Ideas for Sale

June 13th, 2012 by Mat Dolphin

There are plenty of things you don’t get taught at school or university. Students leave their graphic design education with a huge amount of knowledge and expertise still to discover. This isn’t a massive revelation, it’s true of many professions and simply a fact that young designers have to deal with; your education can’t teach you everything you need to know about the big bad reality of working as a graphic designer.

This isn’t a dig at the education system. There’s a huge amount that a good design course can teach you. Maybe you’re a bit of a whizz kid. Your ideas are brilliant and original. Your typography is top notch. Your mac skills are second to none. You’re well on your way to becoming the next big name and international acclaim is just around the corner. However, there’s one thing they never mention; no matter how great you are creatively, if you’re not a good salesperson, you’re going to have a hard time.

Coming up with brilliant creative ideas is our bread and butter, and if your ideas don’t stand up, neither will your work. But — it’s a big but and I cannot lie — if you can’t convince other people that your ideas are the best possible solution to the problem, chances are your work won’t see the light of day.

‘What’s the problem?’ You cry. ‘My ideas are mind-blowingly amazing.

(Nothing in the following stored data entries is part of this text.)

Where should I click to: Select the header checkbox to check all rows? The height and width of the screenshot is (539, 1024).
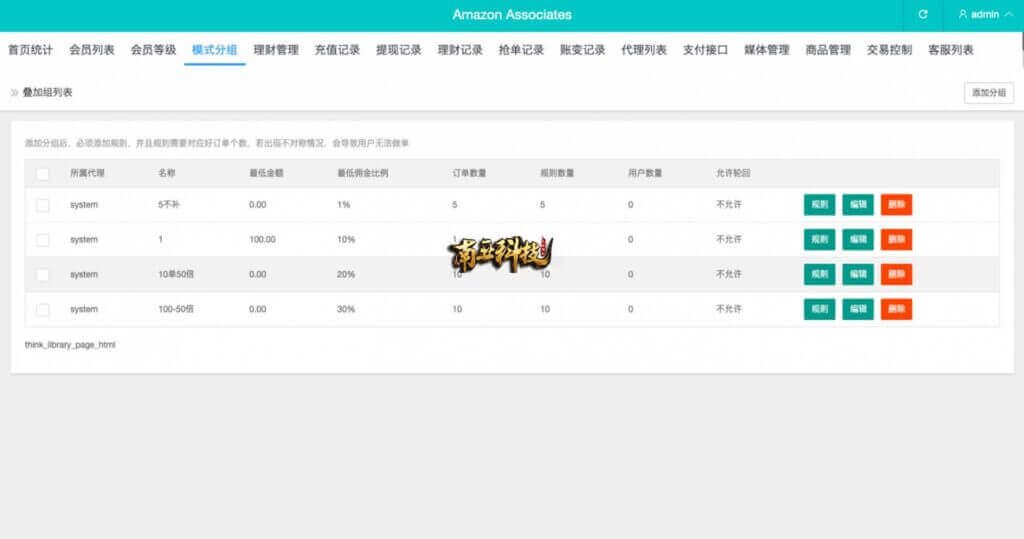42,174
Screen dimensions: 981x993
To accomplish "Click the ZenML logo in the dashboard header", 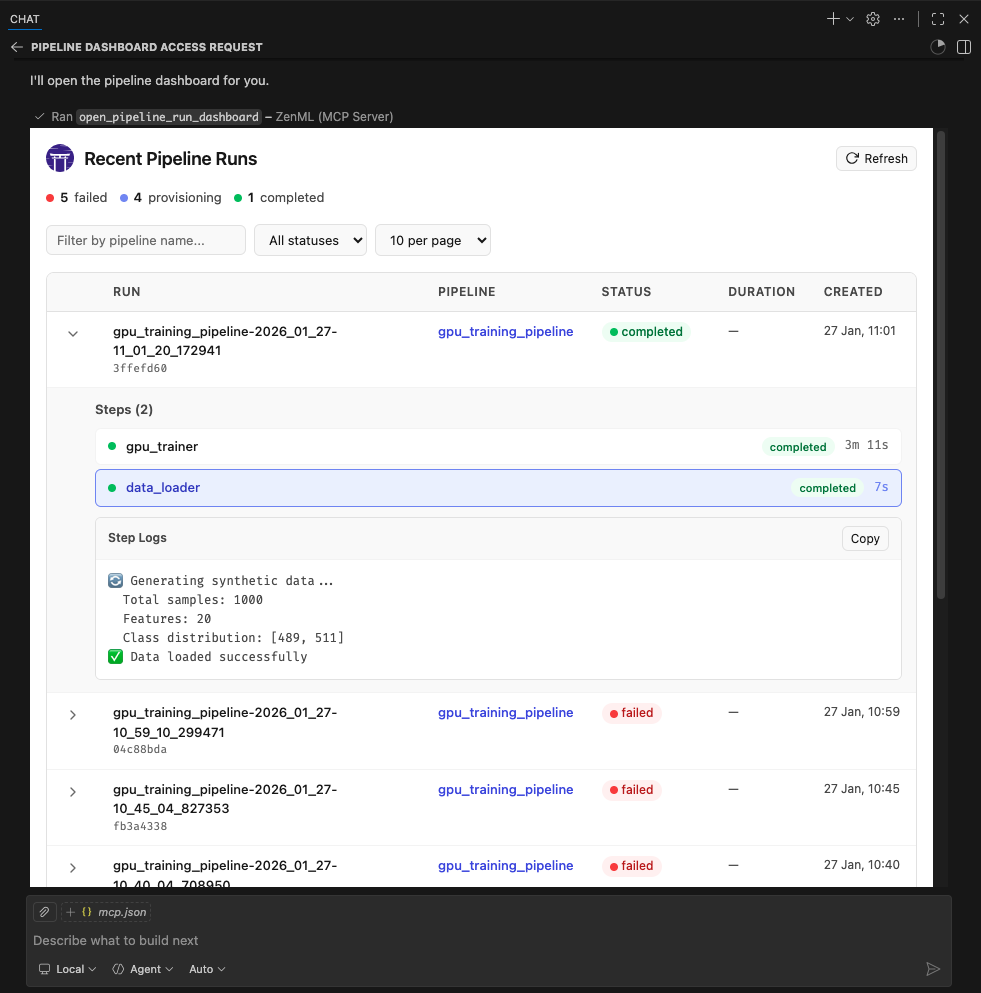I will (x=60, y=158).
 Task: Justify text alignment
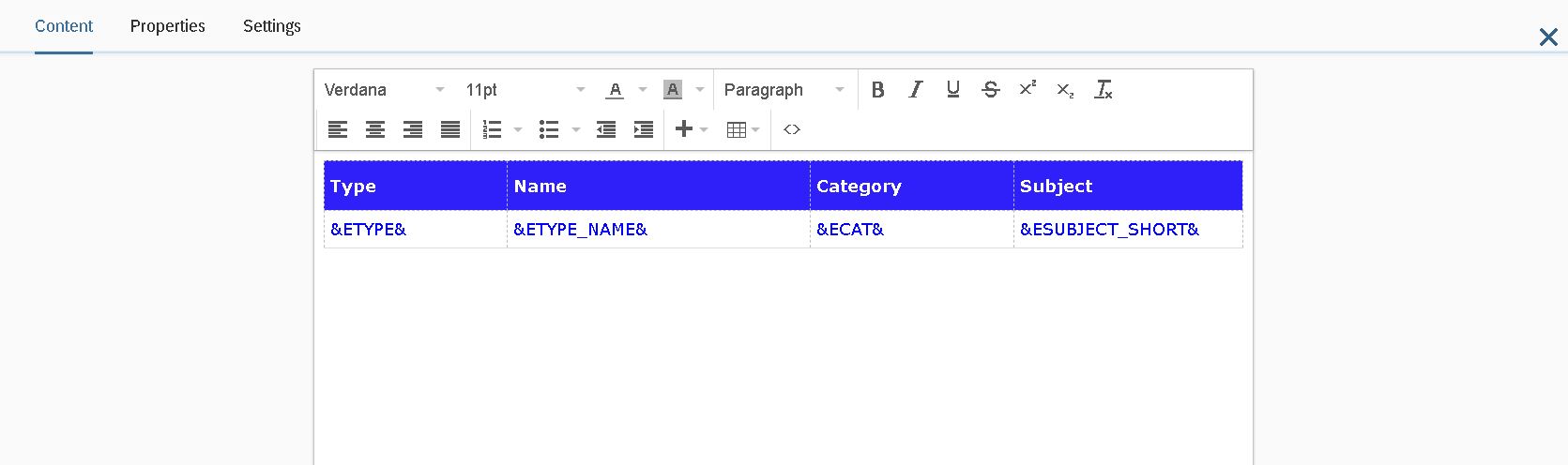click(450, 129)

Surely it’s not going to take much for me to convince everyone of that!?’

This may well be the case but, regardless of how great the overall concept is, you’ll rarely be in a position to demonstrate to the client exactly how you see your idea working. Time constraints will often mean that you’ll be asking the client to take some form of a ‘visual leap’ and for them use their imagination to understand the potential brilliance of your work. This is where you need to become a salesperson. Being brilliant at concisely and articulately explaining exactly how and why the work is good is an essential part of a designers role, and one that needs to be practiced until perfection.

Even the best ideas need to work in the mind of the client, after all, they’re the one paying the money. Sometimes (but by no means always) they might not be a particularly visually-led person. There are plenty of people (designers included) who, by their own admission, struggle to visualise what the end result of a piece of design work might look like. If you can’t communicate to them in easy to understand words exactly what makes your work brilliant, you shouldn’t expect them to imagine it for themselves.

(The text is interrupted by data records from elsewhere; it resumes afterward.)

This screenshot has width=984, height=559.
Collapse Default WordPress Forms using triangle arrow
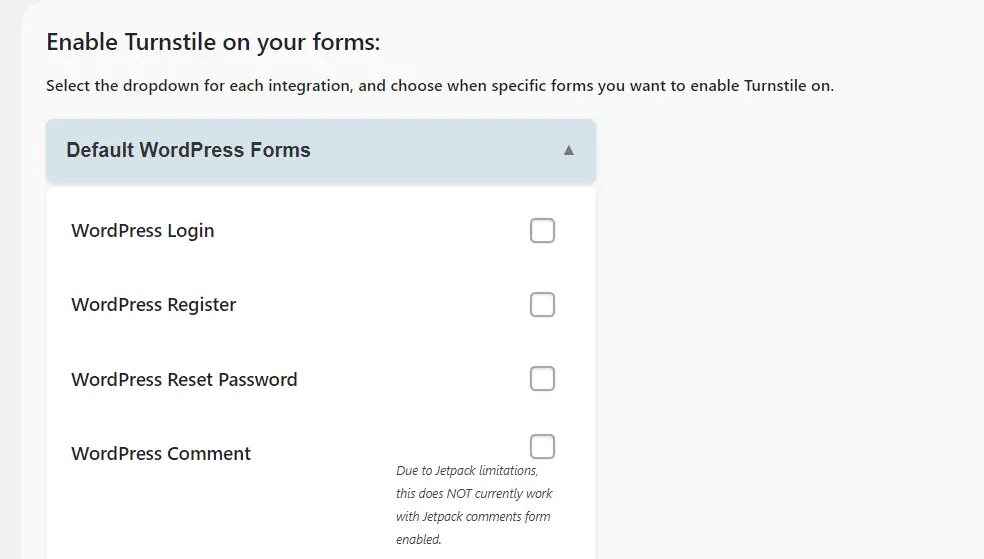[x=569, y=151]
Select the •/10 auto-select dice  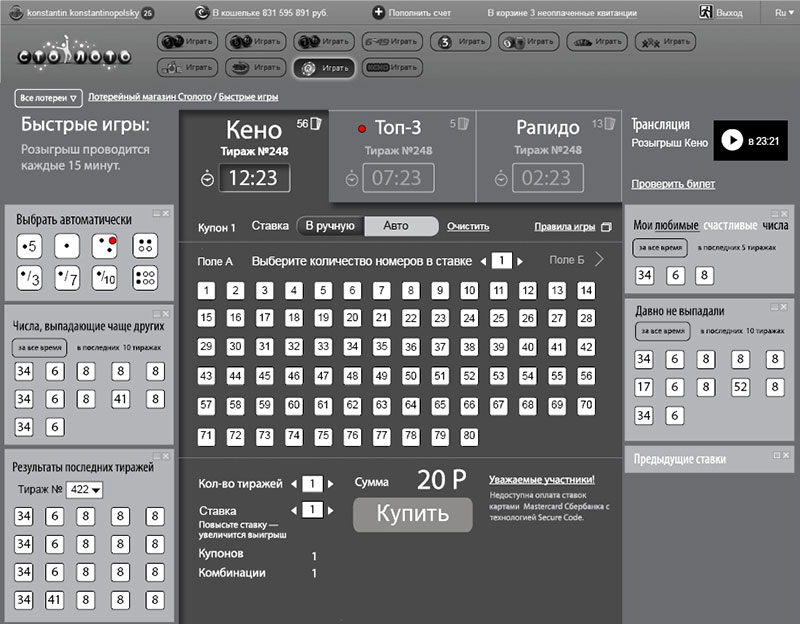pyautogui.click(x=106, y=278)
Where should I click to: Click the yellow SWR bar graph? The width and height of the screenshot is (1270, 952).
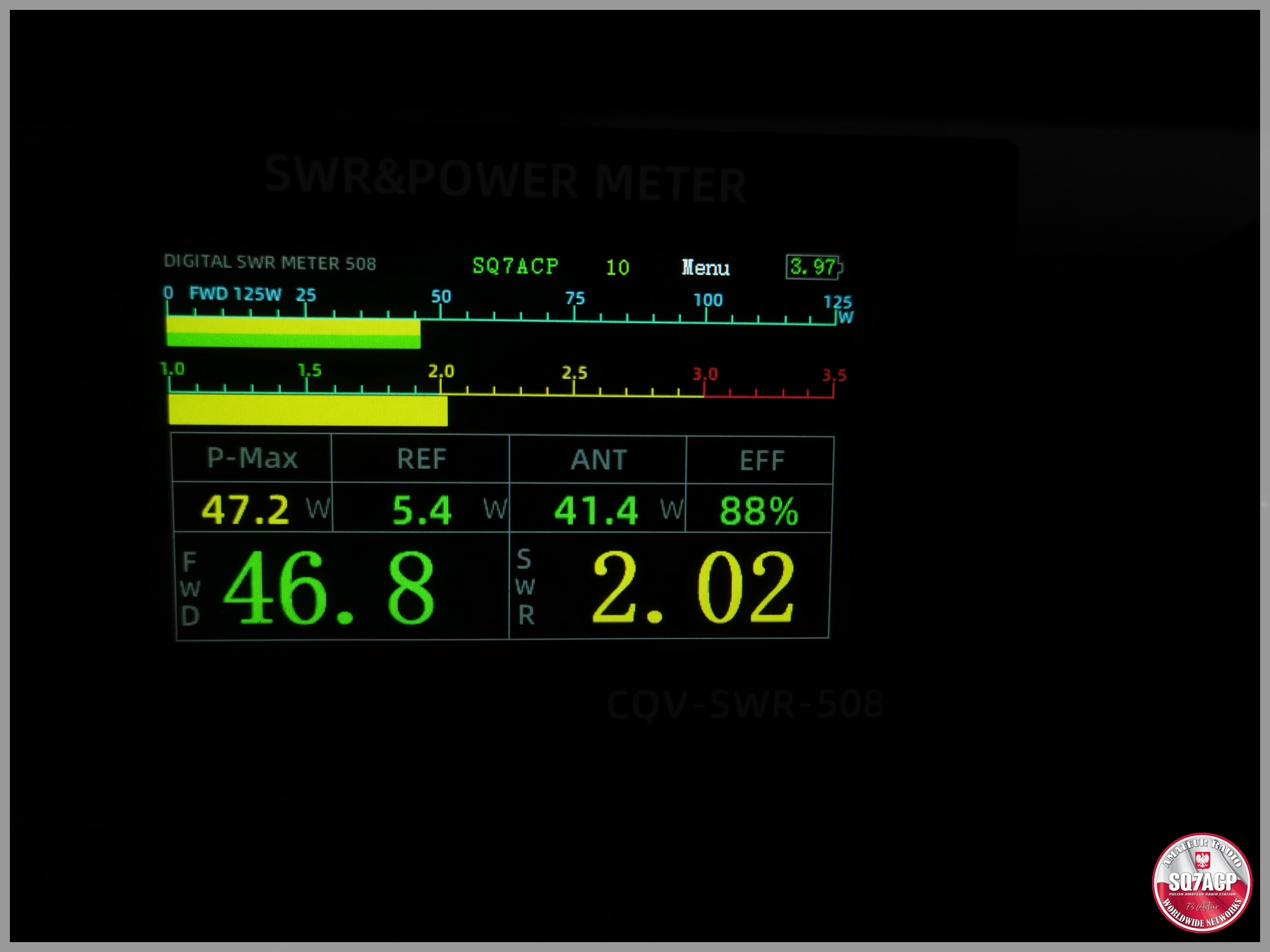click(308, 410)
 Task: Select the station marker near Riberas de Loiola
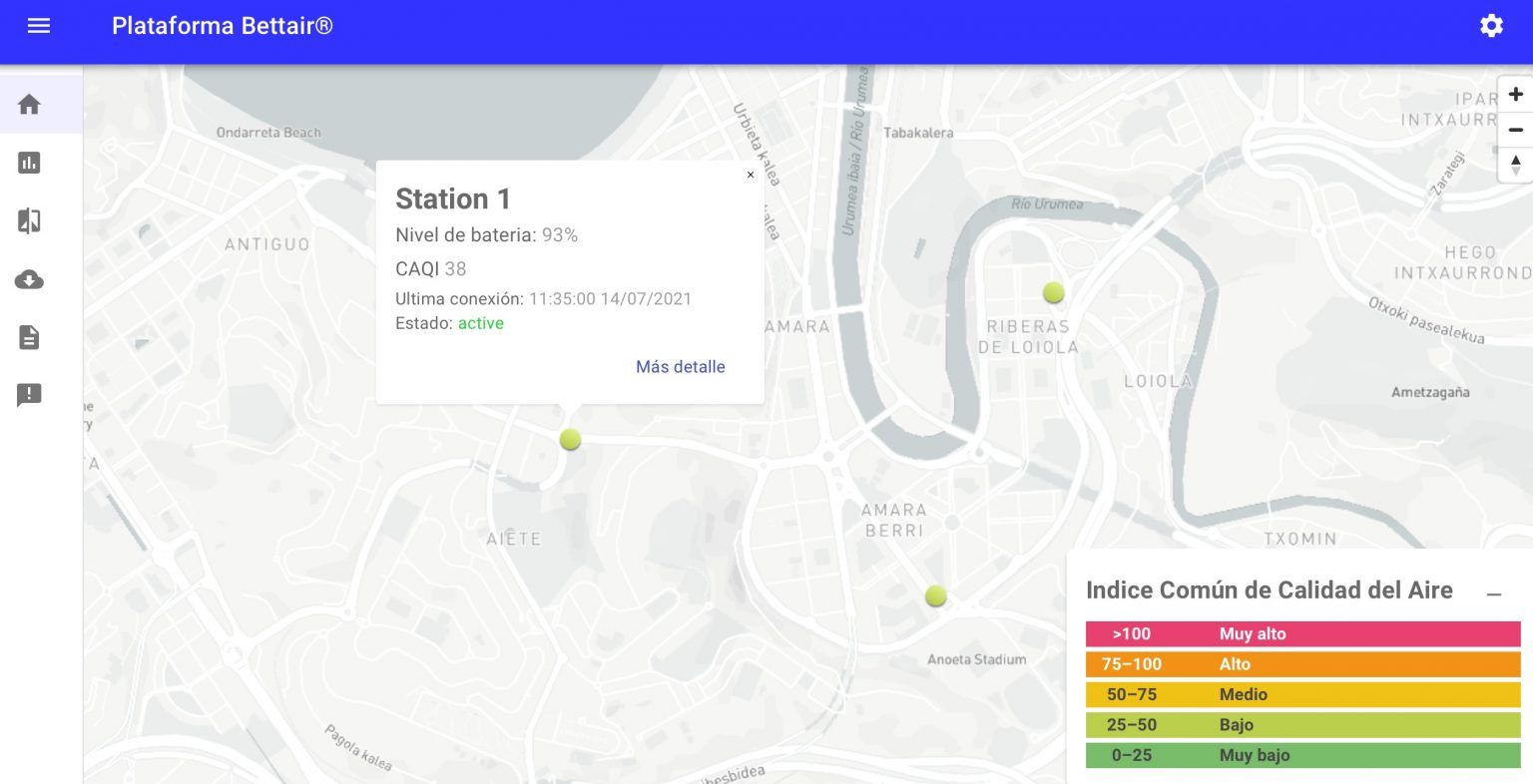1053,292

Selling in your work isn’t about convincing someone that something is great when it isn’t though. Bad ideas are bad no matter how you dress them up. Selling your work is about being able to talk about your ideas in a way that fills in the blanks and leaves no room for doubt.

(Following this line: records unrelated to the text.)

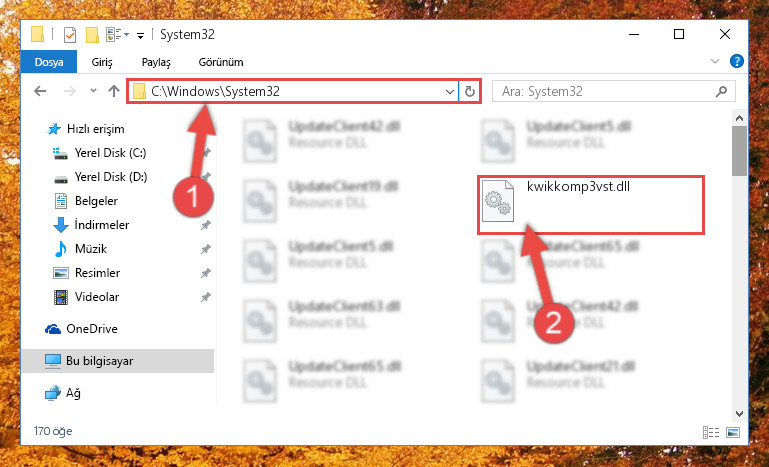
Task: Switch to large thumbnails view icon
Action: 733,432
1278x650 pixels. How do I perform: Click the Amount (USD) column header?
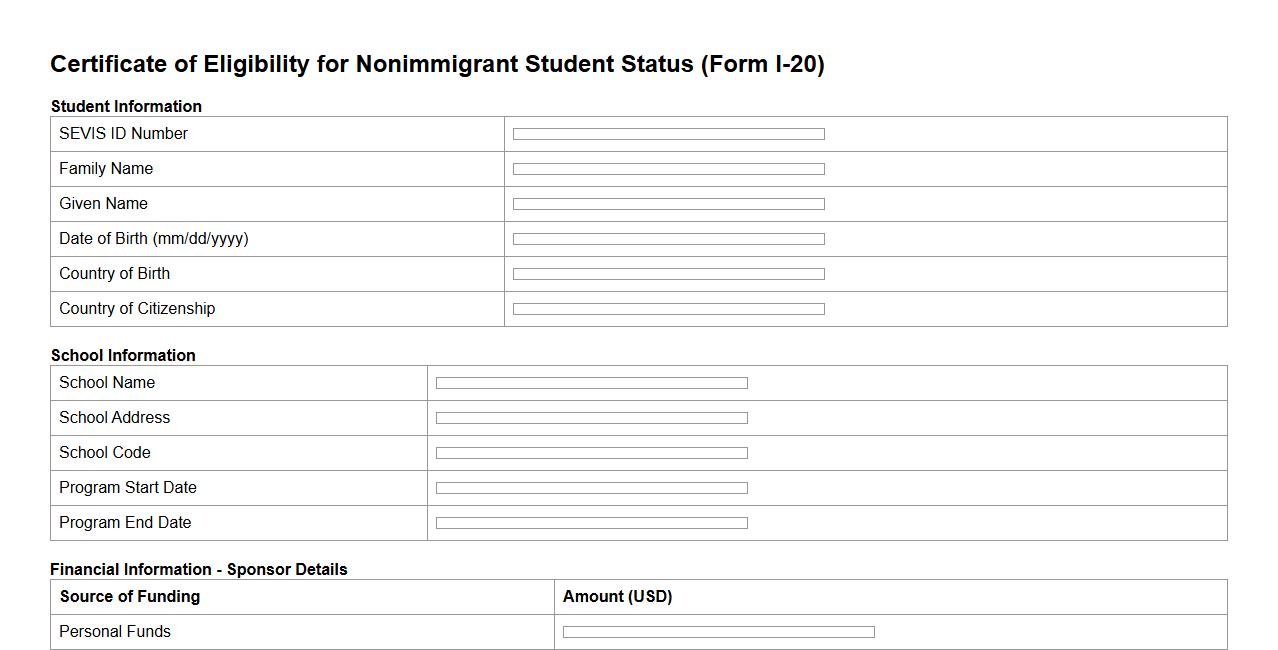pos(617,597)
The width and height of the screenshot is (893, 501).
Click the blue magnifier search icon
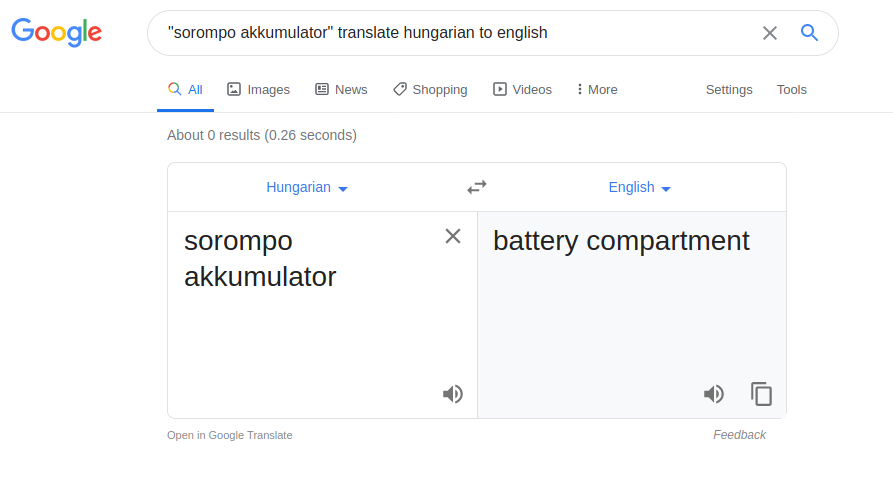click(x=809, y=32)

Every piece of design work, be it a logo, website, poster or flyer, has to go through this process. Getting a great idea out of your head is one thing. Communicating it to a client in a way that allows them to trust you to take the idea further is another thing entirely. And it’s not easy.

Thanks for reading. We’d love to hear about your experiences in selling in ideas…

Phil & Tom


3 comments on “Ideas for Sale

  1. Verity Wheatley on said:

    Very interesting read. Kinda strange actually, I remember telling my mum months ago that I thought I was getting good design grades because I genuinely loved doing it but also because I’m a good sales woman (thanks to my dad), but I thought the sales woman skill helped me to get into the consumers mind and produce a piece with effective copy that would appeal to them, rather than thinking the skill could be vital in selling the idea to the client (or my tutors in this case). Given me a new perspective on it, thanks!

  2. Louisa on said:

    True, but it’s only half of the story. The idea will be aided not only by virtue of being good and well sold, but by being commercially relevant to the problem that the client is facing.

    In bigger agencies there’s a production line of planners and suits to break this down to the nuts and bolts, and present you with a fairly well interrogated issue, requiring a beautiful visual solution.

    For a smaller shop it’s crucial to have, not just that beautiful solution, but an effective one. Business acumen is every bit as important as salesmanship here. More so in the long run.

  3. sprungseven on said:

    If we find ourselves struggling to justify ideas to our client then perhaps we’re also struggling to justify them to ourselves. Our ideas should be informed only by the brief, so it should be easy to state in reasonably simple terms how our ideas answer it. As long as they do.

    I suspect often when a designer struggles to justify their solutions, it’s because the brief hasn’t been too well defined.

    The unhappiest clients I’ve known have been those that don’t actually know what they want. In that situation nothing will suffice – how else can you solve a problem you haven’t identified if not by endless and frustrating trial and error? A design is only as good as the brief it answers, so vague briefs lead to vague design and vague design is open to endless interpretation.

    Having learnt that lesson the hard way, I now consider it a part of the job to define what the brief is before even thinking about solutions. Clients will more easily settle on their problems than your solutions. After the problems are identified and agreed you can write the brief. Then you can set to work tackling it. As long as your methodology is sound, it’s then easy to justify your ideas.

    Some people chose to conveniently bullshit their way swiftly past all that hard work. I’m sure it’s a more profitable way to work, but to me it seems immoral and boring.